Jeszcze w kwietniu poznamy decyzje dotyczące kalendarzy Pucharu Świata na sezon 2015/2016. Obradująca 17 kwietnia Komisja Kalendarzowa FIS podała informacje, że w 2016 roku po raz pierwszy w historii na skoczni mamuciej rywalizować będą panie. Konkurs ma zostać rozegrany na obiekcie im. Heiniego Klopfera w Oberstdorfie (HS-213).

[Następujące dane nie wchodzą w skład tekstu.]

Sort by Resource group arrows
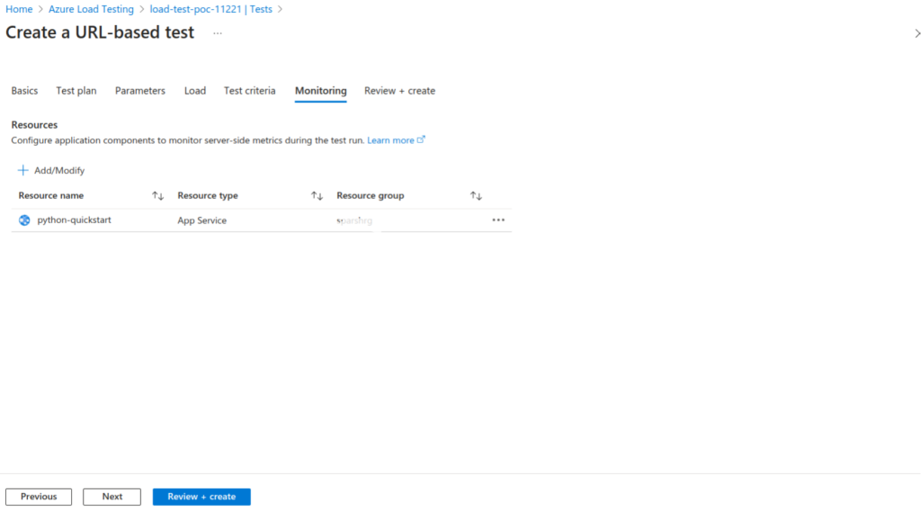The image size is (921, 511). coord(476,196)
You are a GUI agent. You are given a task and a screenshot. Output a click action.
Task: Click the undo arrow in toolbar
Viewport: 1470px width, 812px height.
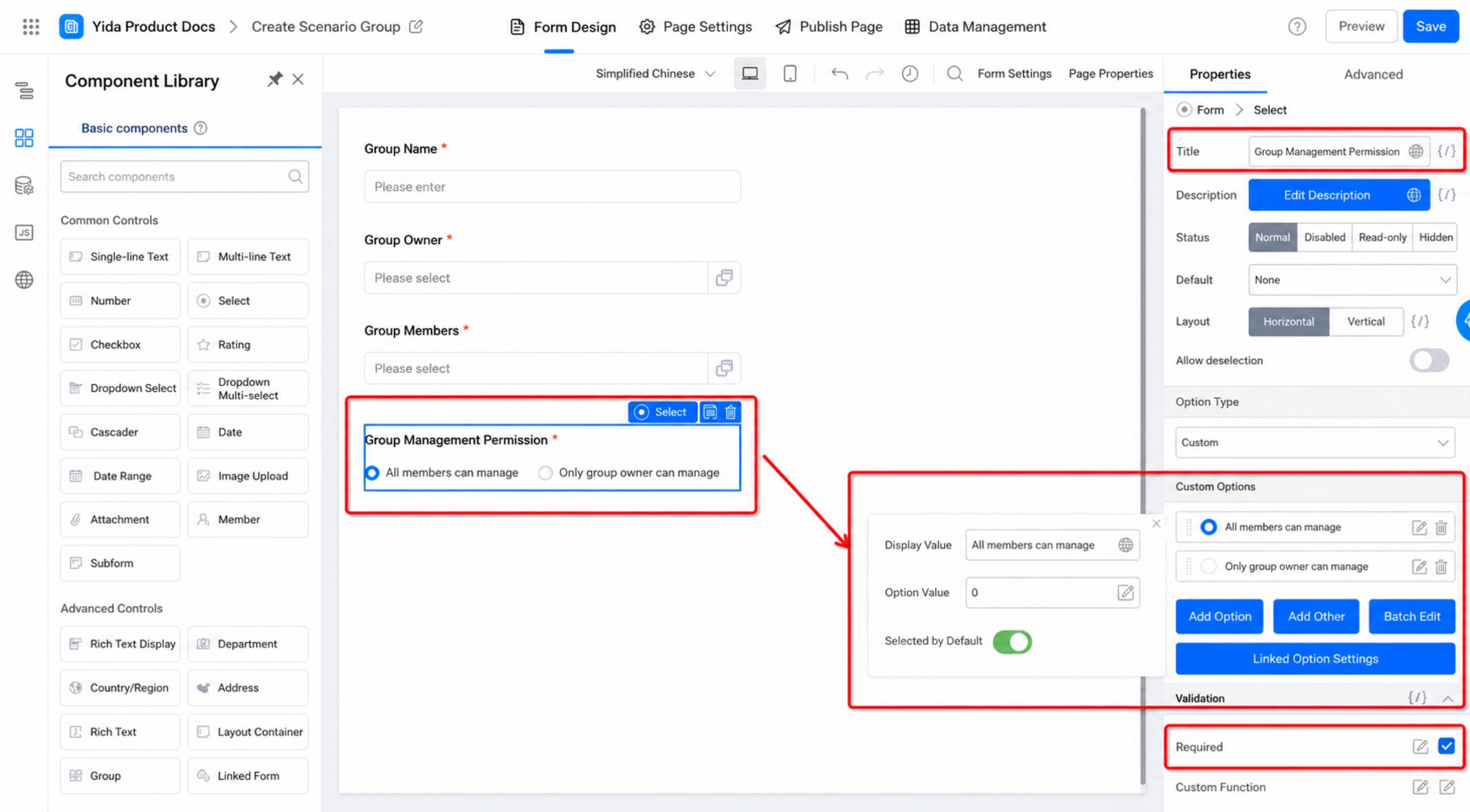[839, 74]

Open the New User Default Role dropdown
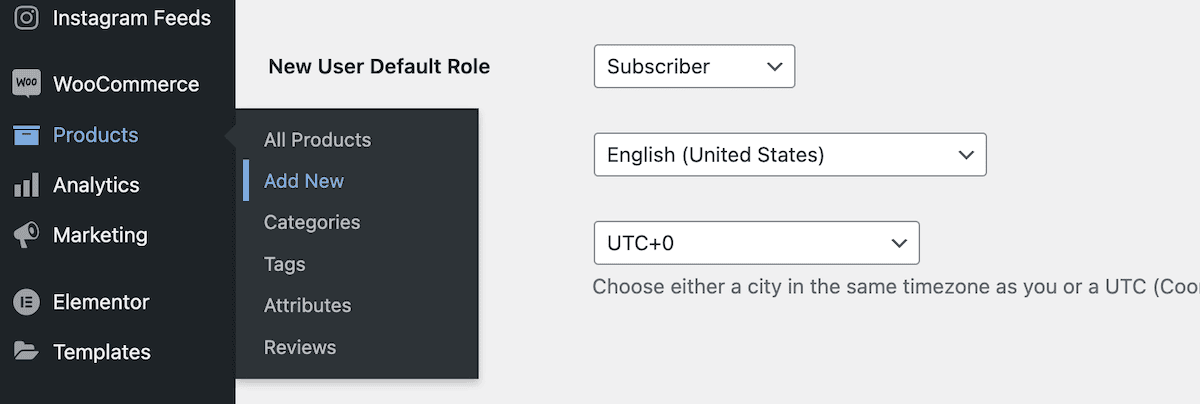pos(694,66)
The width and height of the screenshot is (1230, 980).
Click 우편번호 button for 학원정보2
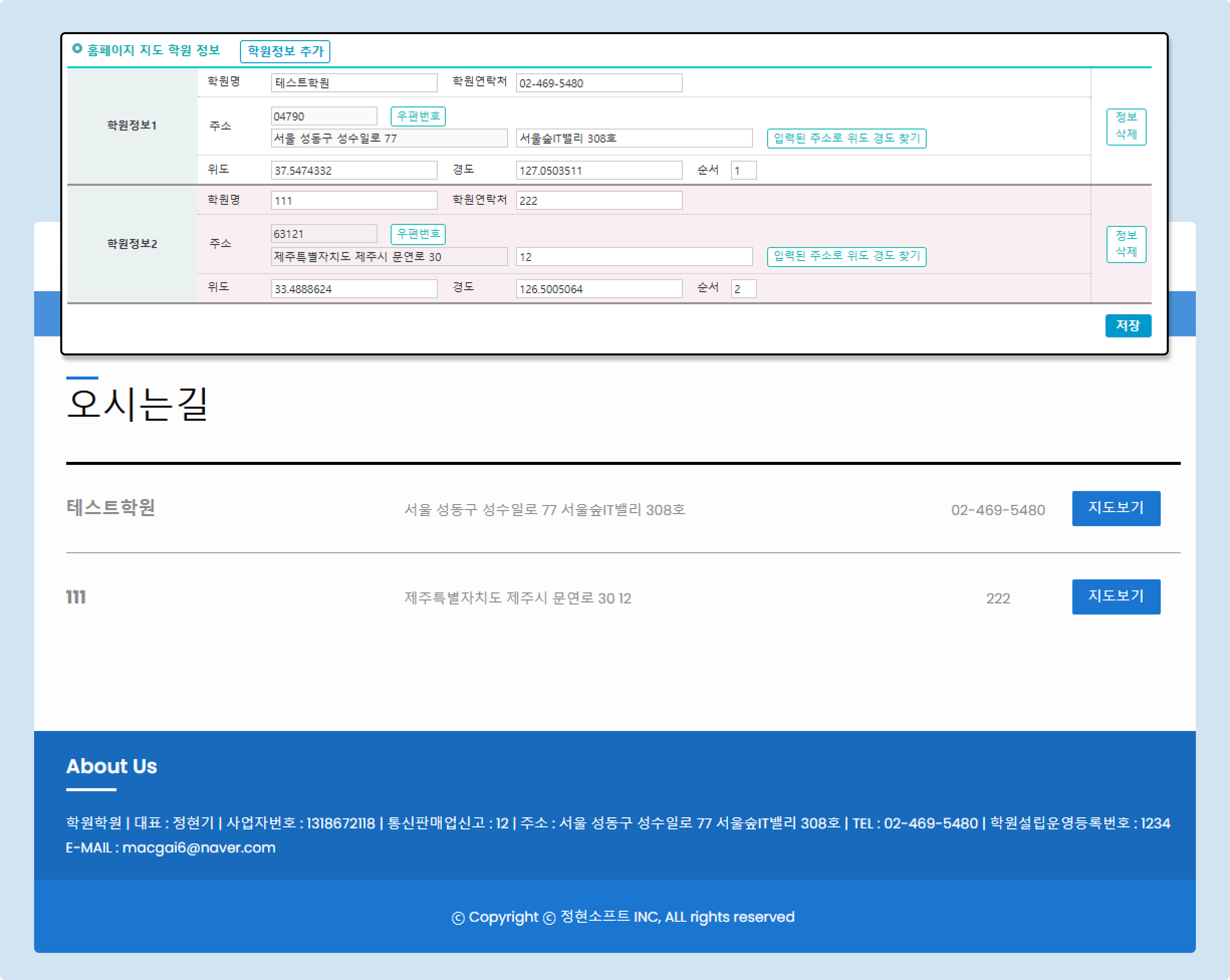418,234
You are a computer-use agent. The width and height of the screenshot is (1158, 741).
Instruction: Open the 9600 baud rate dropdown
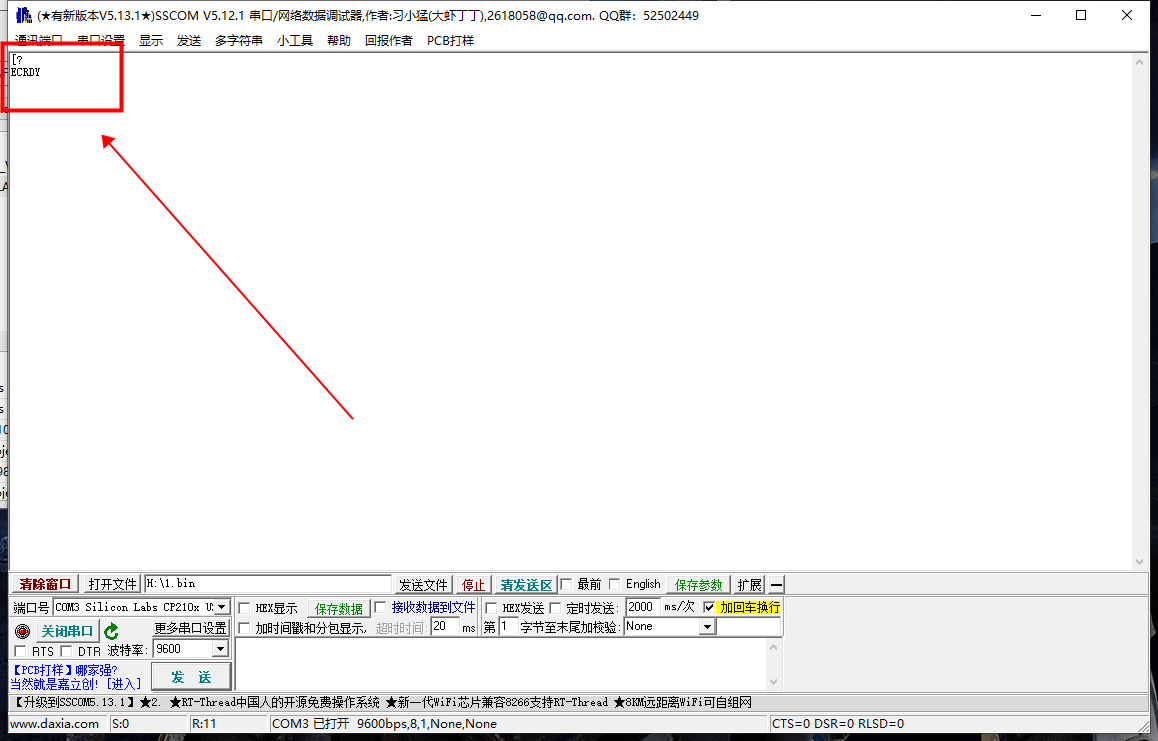click(x=221, y=650)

Jak przyznał Paul Ganzenhuber, przewodniczący Komisji Kalendarzowej FIS, pomysł rozegrania konkursu kobiet na skoczni mamuciej pojawił się w marcu tego roku, podczas finału Pucharu Świata pań w Oslo. Czołowe zawodniczki rywalizujące na dużej skoczni Holmenkollbakken (HS-134) przyznały w rozmowach z dyrektorem PŚ, Japonką Chiką Yoshidą, że są już gotowe na loty narciarskie. Największymi entuzjastkami tej idei są Sarah Hendrickson, Carina Vogt i Daniela Iraschko-Stolz.
Według planów zawody mają być przeprowadzone w piątek, 11 marca 2016 roku, i zakończą żeński sezon 2015/16. Areną zmagań ma być skocznia im. Heiniego Klopfera (K-185 / HS-213) w niemieckim Oberstdorfie. Wybór ten jest spowodowany stosunkowo niskim torem lotu na tym obiekcie, co przemawia za bezpieczeństwem zawodniczek. Dodatkowo w czasie tego weekendu (12-13 marca) w Oberstdorfie skakać będą także panowie.
Zmianie ulegnie liczba zawodniczek, które wezmą udział w planowanym wielkim finale. Dotychczasowo było to 30 skoczkiń, natomiast na mamucie sezon zakończy 20 najwyżej sklasyfikowanych w PŚ sportsmenek.
Przypomnijmy, że kilka pań ma już za sobą próby na obiektach do lotów. Żeńską rekordzistką świata w długości lotu jest Austriaczka Daniela Iraschko-Stolz, która w 2003 roku na Kulm-Skiflugschanze osiągnęła 200 metrową odległość (WIDEO >>). Poza nią skoki na „mamutach” mają już za sobą m.in. Norweżki – Line Jahr i Anette Sagen.